TEXT SECTION ->
--- START ---

| 2015 | Holland: Natuur in de Delta | cinematographer | Cinema Film |
| 2016 | Mind of a Giant | cameraman | TV documentary |
| 2016 | Jungle Animal Hospital | cameraman | TV series |
| 2016 | Planet Earth II | cinematographer | TV series |
| 2016 | Return of the Spider Monkeys | cinematographer | TV documentary |
| 2017 | All the Wild Horses | cinematographer | Feature Documentary |
| 2017 | Mosquito | cameraman | TV documentary |
| 2017 | Pyrenees Mountain, Lammergeier, the bone Crashers, Soar up High above the Mountains | cinematographer | TV documentary |
| 2017 | Darwin's amazing animals: Barbary Macaque | cinematographer | TV series |
| 2018 | De Wilde Stad (aka. Wild Amsterdam) | cinematographer | Cinema Film |
| 2019 | A Wild Fox Life | cinematographer | TV documentary |
| 2020 | Spider Monkey for Sale | director | Micro Movie |
| 2021 | Hidden Nature of Holland - Fox and Rabbit: Battle of the Sandy Land | cinematographer | TV documentary |
| 2023 | Darwin's Amazing Animals: Netherland's Great Reclaimed Land | cinematographer | TV series |

==Awards==

| Year | Festival | Category | Nominated work | Result |
|---|---|---|---|---|
| 2020 | Green Screen Naturfilmfestival: International Wildlife Film Festival (Germany) | Audience Award Best Short Film | Spider Monkey for Sale | Nominated |
| 2020 | World Wildlife Day Showcase (USA) | Micro Movie | Spider Monkey for Sale | Honorable Mention |
| 2018 | Mariupol International Film Festival Cinema and YOU (Ukraine) | Best Documentary (Professionals) | Return of the Spider Monkeys | Winner |
| 2018 | Woods Hole Film Festival (United States of America) | Best Cinematography (Feature Film) | All the Wild Horses | Winner |
| 2017 | Baikal International Festival of Documentary and Popular-Science Films (Russia) | Special Mention Award | Return of the Spider Monkeys | Winner |
| 2017 | British Academy Television Awards (UK) | Huw Wheldon Award for Specialist Factual | Planet Earth II (Series) | Winner |
| 2017 | British Academy Television Craft Awards (UK) | Best Photography - Factual | Planet Earth II (Episode "Jungles") | Nominated |
| 2017 | TCA Awards | Outstanding Achievement in News and Information | Planet Earth II (Series) | Nominated |
| 2017 | Primetime Creative Arts Emmy Awards | Outstanding Documentary or Nonfiction Series | Planet Earth II (Series) | Winner |
| 2017 | Baikal International Festival of Documentary and Popular-Science Films (Russia) | Special Mention Award | Return of the Spider Monkeys | Winner |
| 2017 | Green Screen Naturfilmfestival: International Wildlife Film Festival (Germany) | Audience Award | Planet Earth (Episode Jungles) | Nominated |
| 2017 | Green Screen Naturfilmfestival: International Wildlife Film Festival (Germany) | Best Newcomer | Return of the Spider Monkeys | Nominated |
| 2017 | Finisterra VI Arrabida Film Art & Tourism Festival (Portugal) | Best Cinematography | Return of the Spider Monkeys | Winner |
| 2017 | Finisterra VI Arrabida Film Art & Tourism Festival (Portugal) | Best Documentary | Return of the Spider Monkeys | Runner up |
| 2017 | Finisterra VI Arrabida Film Art & Tourism Festival (Portugal) | Best Wildlife & Nature Tourism | Return of the Spider Monkeys | 2nd Runner up |
| 2014 | Rembrandt Award (Netherlands) | Best Film | De Nieuwe Wildernis | Winner |
| 2014 | Gouden Kalf (Netherlands) | Public Prize | De Nieuwe Wildernis | Winner |
| 2009 | Green Screen Naturfilmfestival: International Wildlife Film Festival (Germany) | Children's Audience Award | Smalltalk Diaries | Winner |
| 2008 | Wildscreen Panda (United Kingdom) | Best Series & Best Innovation | Smalltalk Diaries | Winner |
| 2008 | Chicago International Children's Film Festival (United States) | Best Live Action Award | Smalltalk Diaries | Winner |

==Lectures==
Michael Sanderson has been invited as a guest lecture to several events:
2013 for CineMec at “Master Class De Nieuwe Wildernis”;
2014 for Institute Beeld & Geluid at “Inspiration Day – Leren met Natuurbeelden”;
2015 for University of Porto for “Seminar – Open Class“;
2017 for NHL Stenden University for the event “Guest lecture by: Michael Sanderson“; for "Nederlandse Filmacademie Amsterdamse Hogeschool voor de Kunsten" for “BA Cinematography" and also during the Drone World Expo on the panel "Aerial Artistry: Exceptional Film and Television” in Silicon Valley.

--- END ---

SUPPLIED ENTRIES ->
--- START ---

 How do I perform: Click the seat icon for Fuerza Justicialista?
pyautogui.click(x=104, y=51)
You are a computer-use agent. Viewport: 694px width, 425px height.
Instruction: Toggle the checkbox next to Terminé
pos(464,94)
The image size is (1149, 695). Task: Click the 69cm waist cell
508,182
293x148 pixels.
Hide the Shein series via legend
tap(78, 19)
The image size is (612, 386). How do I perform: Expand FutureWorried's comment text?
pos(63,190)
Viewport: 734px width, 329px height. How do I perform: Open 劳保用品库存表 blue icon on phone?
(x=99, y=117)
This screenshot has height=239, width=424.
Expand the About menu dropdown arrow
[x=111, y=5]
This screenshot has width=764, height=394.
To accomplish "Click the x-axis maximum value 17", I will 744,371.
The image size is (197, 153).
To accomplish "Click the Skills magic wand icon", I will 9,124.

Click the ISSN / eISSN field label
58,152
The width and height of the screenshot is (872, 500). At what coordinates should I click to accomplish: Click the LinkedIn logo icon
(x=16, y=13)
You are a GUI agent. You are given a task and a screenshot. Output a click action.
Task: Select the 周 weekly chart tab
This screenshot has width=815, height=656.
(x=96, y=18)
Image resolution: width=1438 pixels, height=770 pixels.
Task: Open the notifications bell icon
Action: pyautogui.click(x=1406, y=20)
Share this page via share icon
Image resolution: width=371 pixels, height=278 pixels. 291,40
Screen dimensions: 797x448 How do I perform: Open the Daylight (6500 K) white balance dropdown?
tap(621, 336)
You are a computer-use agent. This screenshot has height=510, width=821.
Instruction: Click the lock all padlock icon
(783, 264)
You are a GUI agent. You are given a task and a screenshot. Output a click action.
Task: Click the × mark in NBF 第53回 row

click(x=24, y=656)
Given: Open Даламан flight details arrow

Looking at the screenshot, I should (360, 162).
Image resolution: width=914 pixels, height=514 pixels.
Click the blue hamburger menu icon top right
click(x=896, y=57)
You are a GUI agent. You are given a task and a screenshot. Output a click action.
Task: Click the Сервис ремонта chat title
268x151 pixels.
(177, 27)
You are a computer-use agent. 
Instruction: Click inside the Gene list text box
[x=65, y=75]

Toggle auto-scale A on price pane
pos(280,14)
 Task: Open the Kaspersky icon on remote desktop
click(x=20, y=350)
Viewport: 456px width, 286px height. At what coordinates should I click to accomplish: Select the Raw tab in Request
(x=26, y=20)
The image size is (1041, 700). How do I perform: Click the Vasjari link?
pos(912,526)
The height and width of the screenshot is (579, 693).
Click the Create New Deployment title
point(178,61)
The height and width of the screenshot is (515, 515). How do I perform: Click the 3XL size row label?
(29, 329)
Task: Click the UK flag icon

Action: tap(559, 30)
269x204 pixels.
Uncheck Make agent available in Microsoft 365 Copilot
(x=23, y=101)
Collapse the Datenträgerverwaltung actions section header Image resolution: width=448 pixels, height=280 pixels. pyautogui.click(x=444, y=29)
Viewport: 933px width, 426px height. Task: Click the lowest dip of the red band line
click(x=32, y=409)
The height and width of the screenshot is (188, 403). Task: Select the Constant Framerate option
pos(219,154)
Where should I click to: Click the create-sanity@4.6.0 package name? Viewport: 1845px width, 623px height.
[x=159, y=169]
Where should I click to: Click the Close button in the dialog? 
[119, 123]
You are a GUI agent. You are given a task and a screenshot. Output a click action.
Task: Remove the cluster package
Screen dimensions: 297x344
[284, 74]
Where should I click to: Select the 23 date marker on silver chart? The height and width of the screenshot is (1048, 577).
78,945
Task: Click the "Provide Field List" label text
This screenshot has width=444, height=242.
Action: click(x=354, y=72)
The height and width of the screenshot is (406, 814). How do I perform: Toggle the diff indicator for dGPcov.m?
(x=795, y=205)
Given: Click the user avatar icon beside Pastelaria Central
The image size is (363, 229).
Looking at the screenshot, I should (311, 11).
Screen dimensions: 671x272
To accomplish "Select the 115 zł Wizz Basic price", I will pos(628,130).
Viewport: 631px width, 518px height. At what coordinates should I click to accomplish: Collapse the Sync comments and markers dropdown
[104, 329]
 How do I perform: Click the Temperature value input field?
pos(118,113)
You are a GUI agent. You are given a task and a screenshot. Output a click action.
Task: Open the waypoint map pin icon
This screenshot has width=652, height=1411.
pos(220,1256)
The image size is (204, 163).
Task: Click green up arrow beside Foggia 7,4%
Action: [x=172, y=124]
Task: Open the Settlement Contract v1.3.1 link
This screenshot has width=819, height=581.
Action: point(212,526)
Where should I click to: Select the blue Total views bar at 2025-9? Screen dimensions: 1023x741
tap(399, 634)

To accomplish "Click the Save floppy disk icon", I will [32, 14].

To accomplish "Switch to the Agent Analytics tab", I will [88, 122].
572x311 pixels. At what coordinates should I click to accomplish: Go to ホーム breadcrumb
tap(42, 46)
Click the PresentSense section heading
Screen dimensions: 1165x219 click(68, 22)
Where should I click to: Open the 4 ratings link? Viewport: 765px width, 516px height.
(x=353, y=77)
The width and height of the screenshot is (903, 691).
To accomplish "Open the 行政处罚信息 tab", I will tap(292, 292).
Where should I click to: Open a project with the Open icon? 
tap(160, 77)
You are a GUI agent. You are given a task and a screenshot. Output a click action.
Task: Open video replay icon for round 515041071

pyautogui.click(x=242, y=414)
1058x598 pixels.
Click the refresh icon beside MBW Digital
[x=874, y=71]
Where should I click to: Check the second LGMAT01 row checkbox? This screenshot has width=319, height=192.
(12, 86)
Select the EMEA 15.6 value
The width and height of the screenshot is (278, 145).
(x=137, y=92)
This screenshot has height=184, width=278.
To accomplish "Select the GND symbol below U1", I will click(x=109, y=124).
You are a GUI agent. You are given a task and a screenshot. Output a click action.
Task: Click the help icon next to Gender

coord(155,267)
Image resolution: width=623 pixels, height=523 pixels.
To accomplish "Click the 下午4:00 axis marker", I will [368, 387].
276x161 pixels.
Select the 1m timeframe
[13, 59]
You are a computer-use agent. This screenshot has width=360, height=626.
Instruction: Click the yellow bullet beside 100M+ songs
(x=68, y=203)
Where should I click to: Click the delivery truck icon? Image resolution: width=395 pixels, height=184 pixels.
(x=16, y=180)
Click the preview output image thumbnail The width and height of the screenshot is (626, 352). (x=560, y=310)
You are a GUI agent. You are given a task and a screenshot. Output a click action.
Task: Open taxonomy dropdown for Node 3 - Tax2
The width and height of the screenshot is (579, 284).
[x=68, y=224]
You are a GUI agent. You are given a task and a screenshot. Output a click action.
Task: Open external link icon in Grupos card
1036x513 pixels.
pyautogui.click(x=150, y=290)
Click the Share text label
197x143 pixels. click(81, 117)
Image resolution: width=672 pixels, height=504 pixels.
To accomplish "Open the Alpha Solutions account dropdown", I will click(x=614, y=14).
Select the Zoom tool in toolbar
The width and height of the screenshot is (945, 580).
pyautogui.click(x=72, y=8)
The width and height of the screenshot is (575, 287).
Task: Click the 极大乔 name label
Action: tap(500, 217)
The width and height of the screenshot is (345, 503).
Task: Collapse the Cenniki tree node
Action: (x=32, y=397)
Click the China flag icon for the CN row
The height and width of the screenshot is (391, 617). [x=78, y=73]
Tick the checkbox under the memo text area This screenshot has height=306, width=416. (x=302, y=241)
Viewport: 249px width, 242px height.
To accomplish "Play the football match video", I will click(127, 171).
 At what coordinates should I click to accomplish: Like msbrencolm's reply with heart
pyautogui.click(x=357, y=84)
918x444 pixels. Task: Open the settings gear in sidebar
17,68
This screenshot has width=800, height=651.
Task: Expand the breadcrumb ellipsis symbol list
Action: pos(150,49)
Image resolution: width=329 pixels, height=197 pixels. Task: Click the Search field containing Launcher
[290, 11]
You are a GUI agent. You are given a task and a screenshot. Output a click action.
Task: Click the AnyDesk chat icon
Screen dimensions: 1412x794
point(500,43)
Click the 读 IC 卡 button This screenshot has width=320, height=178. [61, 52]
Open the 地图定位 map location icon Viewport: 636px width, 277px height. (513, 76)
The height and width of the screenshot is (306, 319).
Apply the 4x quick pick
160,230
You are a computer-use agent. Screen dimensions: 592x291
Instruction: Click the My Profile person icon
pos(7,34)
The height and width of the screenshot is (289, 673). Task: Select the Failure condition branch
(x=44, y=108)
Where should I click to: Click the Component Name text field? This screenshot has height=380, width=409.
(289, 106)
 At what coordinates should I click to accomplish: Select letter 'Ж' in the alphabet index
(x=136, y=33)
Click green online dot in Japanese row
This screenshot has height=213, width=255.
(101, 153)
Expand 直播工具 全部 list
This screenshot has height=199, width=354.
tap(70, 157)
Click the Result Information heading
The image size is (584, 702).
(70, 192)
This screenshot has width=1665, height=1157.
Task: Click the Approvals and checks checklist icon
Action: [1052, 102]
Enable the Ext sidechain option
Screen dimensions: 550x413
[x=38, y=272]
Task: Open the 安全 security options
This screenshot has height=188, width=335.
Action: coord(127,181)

--- END ---

TASK ITEM ->
Answer these about the text on Michael Sanderson:
1. What role is listed for him on "Spider Monkey for Sale"?
2. At which festival did "All the Wild Horses" win Best Cinematography (Feature Film)?
3. For which university did he lecture in 2015?

EXERCISE RESULT ->
1. Director
2. Woods Hole Film Festival
3. University of Porto